TASK STATEMENT:
Please write out the data that follows, word for word.

EXCERPTED DATA:
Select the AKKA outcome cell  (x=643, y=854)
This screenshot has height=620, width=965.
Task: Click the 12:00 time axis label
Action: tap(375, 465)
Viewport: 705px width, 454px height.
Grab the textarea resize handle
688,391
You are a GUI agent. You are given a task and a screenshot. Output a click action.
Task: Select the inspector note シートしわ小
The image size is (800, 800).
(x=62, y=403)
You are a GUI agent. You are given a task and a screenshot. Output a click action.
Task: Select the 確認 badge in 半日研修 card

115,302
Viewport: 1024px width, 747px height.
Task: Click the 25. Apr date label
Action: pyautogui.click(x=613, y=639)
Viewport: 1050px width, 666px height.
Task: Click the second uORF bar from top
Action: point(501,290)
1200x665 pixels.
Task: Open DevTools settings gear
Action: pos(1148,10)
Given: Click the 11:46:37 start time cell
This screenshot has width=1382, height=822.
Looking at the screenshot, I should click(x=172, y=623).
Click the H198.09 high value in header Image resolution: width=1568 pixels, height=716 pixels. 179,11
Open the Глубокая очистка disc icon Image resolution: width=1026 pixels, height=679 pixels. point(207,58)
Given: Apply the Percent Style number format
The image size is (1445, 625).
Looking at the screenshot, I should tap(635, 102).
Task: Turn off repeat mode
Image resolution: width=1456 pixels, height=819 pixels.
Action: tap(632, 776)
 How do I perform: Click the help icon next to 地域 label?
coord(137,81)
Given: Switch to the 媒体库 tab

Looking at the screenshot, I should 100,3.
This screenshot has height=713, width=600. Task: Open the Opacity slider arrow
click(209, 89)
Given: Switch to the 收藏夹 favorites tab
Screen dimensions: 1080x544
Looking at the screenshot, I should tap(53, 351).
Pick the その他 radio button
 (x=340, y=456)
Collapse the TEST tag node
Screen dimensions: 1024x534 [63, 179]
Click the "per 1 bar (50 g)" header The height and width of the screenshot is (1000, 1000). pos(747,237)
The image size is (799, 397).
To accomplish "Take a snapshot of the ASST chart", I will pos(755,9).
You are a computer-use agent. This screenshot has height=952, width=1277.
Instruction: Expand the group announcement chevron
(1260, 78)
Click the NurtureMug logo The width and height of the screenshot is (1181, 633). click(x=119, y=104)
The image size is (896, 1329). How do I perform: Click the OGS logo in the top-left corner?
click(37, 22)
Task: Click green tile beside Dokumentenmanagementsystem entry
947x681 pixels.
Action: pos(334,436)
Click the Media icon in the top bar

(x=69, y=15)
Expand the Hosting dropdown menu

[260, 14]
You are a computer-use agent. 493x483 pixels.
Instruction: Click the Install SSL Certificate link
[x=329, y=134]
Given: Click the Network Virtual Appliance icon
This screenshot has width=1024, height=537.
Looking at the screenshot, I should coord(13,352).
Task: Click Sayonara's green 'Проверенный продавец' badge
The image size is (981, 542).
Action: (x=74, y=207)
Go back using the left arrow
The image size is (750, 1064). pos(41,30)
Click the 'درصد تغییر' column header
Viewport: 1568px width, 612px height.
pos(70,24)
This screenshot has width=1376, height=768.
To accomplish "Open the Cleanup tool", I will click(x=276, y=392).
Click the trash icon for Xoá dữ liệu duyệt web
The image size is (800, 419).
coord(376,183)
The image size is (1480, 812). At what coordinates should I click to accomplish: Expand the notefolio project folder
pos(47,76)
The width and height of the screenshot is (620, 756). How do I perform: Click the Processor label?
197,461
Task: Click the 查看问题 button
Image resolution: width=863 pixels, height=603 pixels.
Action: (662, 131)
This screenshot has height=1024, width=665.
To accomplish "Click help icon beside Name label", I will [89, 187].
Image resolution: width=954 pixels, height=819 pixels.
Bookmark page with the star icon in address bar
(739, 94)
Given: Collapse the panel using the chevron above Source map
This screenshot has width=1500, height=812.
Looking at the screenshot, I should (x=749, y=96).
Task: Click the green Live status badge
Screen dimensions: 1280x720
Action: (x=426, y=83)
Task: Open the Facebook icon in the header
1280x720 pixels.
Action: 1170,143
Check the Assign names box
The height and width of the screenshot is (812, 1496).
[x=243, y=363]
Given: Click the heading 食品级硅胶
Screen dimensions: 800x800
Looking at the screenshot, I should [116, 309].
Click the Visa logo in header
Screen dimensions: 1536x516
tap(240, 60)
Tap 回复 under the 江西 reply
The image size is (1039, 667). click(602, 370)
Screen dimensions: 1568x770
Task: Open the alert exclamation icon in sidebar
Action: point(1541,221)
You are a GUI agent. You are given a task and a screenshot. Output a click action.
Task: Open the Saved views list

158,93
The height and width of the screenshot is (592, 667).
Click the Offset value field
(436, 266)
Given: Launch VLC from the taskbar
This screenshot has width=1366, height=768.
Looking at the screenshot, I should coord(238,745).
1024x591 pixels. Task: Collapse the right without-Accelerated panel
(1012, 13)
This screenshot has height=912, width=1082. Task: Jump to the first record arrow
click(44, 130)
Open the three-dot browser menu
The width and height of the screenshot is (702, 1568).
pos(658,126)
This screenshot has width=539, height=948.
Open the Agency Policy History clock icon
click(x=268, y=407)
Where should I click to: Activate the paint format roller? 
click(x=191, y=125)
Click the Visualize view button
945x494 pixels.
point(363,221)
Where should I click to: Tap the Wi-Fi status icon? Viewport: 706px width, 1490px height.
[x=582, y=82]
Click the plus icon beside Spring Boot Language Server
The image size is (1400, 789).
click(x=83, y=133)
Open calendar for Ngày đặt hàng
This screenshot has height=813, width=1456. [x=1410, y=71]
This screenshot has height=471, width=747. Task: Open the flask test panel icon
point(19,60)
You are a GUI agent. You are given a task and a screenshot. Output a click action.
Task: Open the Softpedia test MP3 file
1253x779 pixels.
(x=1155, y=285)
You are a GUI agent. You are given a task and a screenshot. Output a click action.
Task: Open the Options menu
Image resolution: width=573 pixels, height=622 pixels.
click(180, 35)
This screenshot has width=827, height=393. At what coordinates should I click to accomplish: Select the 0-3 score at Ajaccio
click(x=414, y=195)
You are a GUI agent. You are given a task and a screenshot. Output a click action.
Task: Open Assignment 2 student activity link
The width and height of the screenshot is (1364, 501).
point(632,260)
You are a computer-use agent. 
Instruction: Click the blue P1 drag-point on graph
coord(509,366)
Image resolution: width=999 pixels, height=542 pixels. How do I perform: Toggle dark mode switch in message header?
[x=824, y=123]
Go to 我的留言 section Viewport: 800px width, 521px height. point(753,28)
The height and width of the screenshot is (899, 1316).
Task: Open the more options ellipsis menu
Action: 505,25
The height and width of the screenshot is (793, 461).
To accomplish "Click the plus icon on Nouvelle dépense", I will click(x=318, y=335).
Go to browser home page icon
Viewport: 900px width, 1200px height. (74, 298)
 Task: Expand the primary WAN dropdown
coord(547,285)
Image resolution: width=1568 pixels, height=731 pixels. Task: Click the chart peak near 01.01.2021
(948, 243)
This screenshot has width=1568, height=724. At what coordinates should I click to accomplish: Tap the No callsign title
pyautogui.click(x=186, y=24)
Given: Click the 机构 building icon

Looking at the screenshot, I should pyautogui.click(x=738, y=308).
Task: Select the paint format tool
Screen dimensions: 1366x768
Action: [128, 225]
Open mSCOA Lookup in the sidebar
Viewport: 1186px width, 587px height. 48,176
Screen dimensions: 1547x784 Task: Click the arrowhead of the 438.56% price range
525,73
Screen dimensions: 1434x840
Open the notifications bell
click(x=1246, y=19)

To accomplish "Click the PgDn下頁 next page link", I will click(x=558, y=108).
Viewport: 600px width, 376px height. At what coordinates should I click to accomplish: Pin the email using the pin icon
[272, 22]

WRITTEN RESPONSE:
Select the AKKA outcome cell  (x=643, y=854)
This screenshot has height=620, width=965.
Task: Click the 12:00 time axis label
Action: tap(375, 465)
Viewport: 705px width, 454px height.
Grab the textarea resize handle
688,391
You are a GUI agent. You are given a task and a screenshot. Output a click action.
Task: Select the inspector note シートしわ小
The image size is (800, 800).
(x=62, y=403)
You are a GUI agent. You are given a task and a screenshot. Output a click action.
Task: Select the 確認 badge in 半日研修 card

115,302
Viewport: 1024px width, 747px height.
Task: Click the 25. Apr date label
Action: pyautogui.click(x=613, y=639)
Viewport: 1050px width, 666px height.
Task: Click the second uORF bar from top
Action: point(501,290)
1200x665 pixels.
Task: Open DevTools settings gear
Action: pos(1148,10)
Given: Click the 11:46:37 start time cell
This screenshot has width=1382, height=822.
Looking at the screenshot, I should click(x=172, y=623).
Click the H198.09 high value in header Image resolution: width=1568 pixels, height=716 pixels. 179,11
Open the Глубокая очистка disc icon Image resolution: width=1026 pixels, height=679 pixels. point(207,58)
Given: Apply the Percent Style number format
The image size is (1445, 625).
Looking at the screenshot, I should tap(635, 102).
Task: Turn off repeat mode
Image resolution: width=1456 pixels, height=819 pixels.
Action: tap(632, 776)
 How do I perform: Click the help icon next to 地域 label?
coord(137,81)
Given: Switch to the 媒体库 tab

Looking at the screenshot, I should 100,3.
This screenshot has height=713, width=600. Task: Open the Opacity slider arrow
click(209, 89)
Given: Switch to the 收藏夹 favorites tab
Screen dimensions: 1080x544
Looking at the screenshot, I should tap(53, 351).
Pick the その他 radio button
 (x=340, y=456)
Collapse the TEST tag node
Screen dimensions: 1024x534 [63, 179]
Click the "per 1 bar (50 g)" header The height and width of the screenshot is (1000, 1000). pos(747,237)
The image size is (799, 397).
To accomplish "Take a snapshot of the ASST chart", I will pos(755,9).
You are a computer-use agent. This screenshot has height=952, width=1277.
Instruction: Expand the group announcement chevron
(1260, 78)
Click the NurtureMug logo The width and height of the screenshot is (1181, 633). click(x=119, y=104)
The image size is (896, 1329). How do I perform: Click the OGS logo in the top-left corner?
click(37, 22)
Task: Click green tile beside Dokumentenmanagementsystem entry
947x681 pixels.
Action: pos(334,436)
Click the Media icon in the top bar

(x=69, y=15)
Expand the Hosting dropdown menu

[260, 14]
You are a computer-use agent. 493x483 pixels.
Instruction: Click the Install SSL Certificate link
[x=329, y=134]
Given: Click the Network Virtual Appliance icon
This screenshot has width=1024, height=537.
Looking at the screenshot, I should coord(13,352).
Task: Click Sayonara's green 'Проверенный продавец' badge
The image size is (981, 542).
Action: (x=74, y=207)
Go back using the left arrow
The image size is (750, 1064). pos(41,30)
Click the 'درصد تغییر' column header
Viewport: 1568px width, 612px height.
pos(70,24)
This screenshot has width=1376, height=768.
To accomplish "Open the Cleanup tool", I will click(x=276, y=392).
Click the trash icon for Xoá dữ liệu duyệt web
The image size is (800, 419).
coord(376,183)
The image size is (1480, 812). At what coordinates should I click to accomplish: Expand the notefolio project folder
pos(47,76)
The width and height of the screenshot is (620, 756). How do I perform: Click the Processor label?
197,461
Task: Click the 查看问题 button
Image resolution: width=863 pixels, height=603 pixels.
Action: (662, 131)
This screenshot has height=1024, width=665.
To accomplish "Click help icon beside Name label", I will [89, 187].
Image resolution: width=954 pixels, height=819 pixels.
Bookmark page with the star icon in address bar
(739, 94)
Given: Collapse the panel using the chevron above Source map
This screenshot has width=1500, height=812.
Looking at the screenshot, I should (x=749, y=96).
Task: Click the green Live status badge
Screen dimensions: 1280x720
Action: (x=426, y=83)
Task: Open the Facebook icon in the header
1280x720 pixels.
Action: 1170,143
Check the Assign names box
The height and width of the screenshot is (812, 1496).
[x=243, y=363]
Given: Click the heading 食品级硅胶
Screen dimensions: 800x800
Looking at the screenshot, I should [116, 309].
Click the Visa logo in header
Screen dimensions: 1536x516
tap(240, 60)
Tap 回复 under the 江西 reply
The image size is (1039, 667). click(602, 370)
Screen dimensions: 1568x770
Task: Open the alert exclamation icon in sidebar
Action: point(1541,221)
You are a GUI agent. You are given a task and a screenshot. Output a click action.
Task: Open the Saved views list

158,93
The height and width of the screenshot is (592, 667).
Click the Offset value field
(436, 266)
Given: Launch VLC from the taskbar
This screenshot has width=1366, height=768.
Looking at the screenshot, I should coord(238,745).
1024x591 pixels. Task: Collapse the right without-Accelerated panel
(1012, 13)
This screenshot has height=912, width=1082. Task: Jump to the first record arrow
click(44, 130)
Open the three-dot browser menu
The width and height of the screenshot is (702, 1568).
pos(658,126)
This screenshot has width=539, height=948.
Open the Agency Policy History clock icon
click(x=268, y=407)
Where should I click to: Activate the paint format roller? 
click(x=191, y=125)
Click the Visualize view button
945x494 pixels.
point(363,221)
Where should I click to: Tap the Wi-Fi status icon? Viewport: 706px width, 1490px height.
[x=582, y=82]
Click the plus icon beside Spring Boot Language Server
The image size is (1400, 789).
click(x=83, y=133)
Open calendar for Ngày đặt hàng
This screenshot has height=813, width=1456. [x=1410, y=71]
This screenshot has height=471, width=747. Task: Open the flask test panel icon
point(19,60)
You are a GUI agent. You are given a task and a screenshot. Output a click action.
Task: Open the Softpedia test MP3 file
1253x779 pixels.
(x=1155, y=285)
You are a GUI agent. You are given a task and a screenshot. Output a click action.
Task: Open the Options menu
Image resolution: width=573 pixels, height=622 pixels.
click(180, 35)
This screenshot has width=827, height=393. At what coordinates should I click to accomplish: Select the 0-3 score at Ajaccio
click(x=414, y=195)
You are a GUI agent. You are given a task and a screenshot. Output a click action.
Task: Open Assignment 2 student activity link
The width and height of the screenshot is (1364, 501).
point(632,260)
You are a computer-use agent. 
Instruction: Click the blue P1 drag-point on graph
coord(509,366)
Image resolution: width=999 pixels, height=542 pixels. How do I perform: Toggle dark mode switch in message header?
[x=824, y=123]
Go to 我的留言 section Viewport: 800px width, 521px height. point(753,28)
The height and width of the screenshot is (899, 1316).
Task: Open the more options ellipsis menu
Action: 505,25
The height and width of the screenshot is (793, 461).
To accomplish "Click the plus icon on Nouvelle dépense", I will click(x=318, y=335).
Go to browser home page icon
Viewport: 900px width, 1200px height. (74, 298)
 Task: Expand the primary WAN dropdown
coord(547,285)
Image resolution: width=1568 pixels, height=731 pixels. Task: Click the chart peak near 01.01.2021
(948, 243)
This screenshot has width=1568, height=724. At what coordinates should I click to accomplish: Tap the No callsign title
pyautogui.click(x=186, y=24)
Given: Click the 机构 building icon

Looking at the screenshot, I should pyautogui.click(x=738, y=308).
Task: Select the paint format tool
Screen dimensions: 1366x768
Action: [128, 225]
Open mSCOA Lookup in the sidebar
Viewport: 1186px width, 587px height. 48,176
Screen dimensions: 1547x784 Task: Click the arrowhead of the 438.56% price range
525,73
Screen dimensions: 1434x840
Open the notifications bell
click(x=1246, y=19)

To accomplish "Click the PgDn下頁 next page link", I will click(x=558, y=108).
Viewport: 600px width, 376px height. At what coordinates should I click to accomplish: Pin the email using the pin icon
[272, 22]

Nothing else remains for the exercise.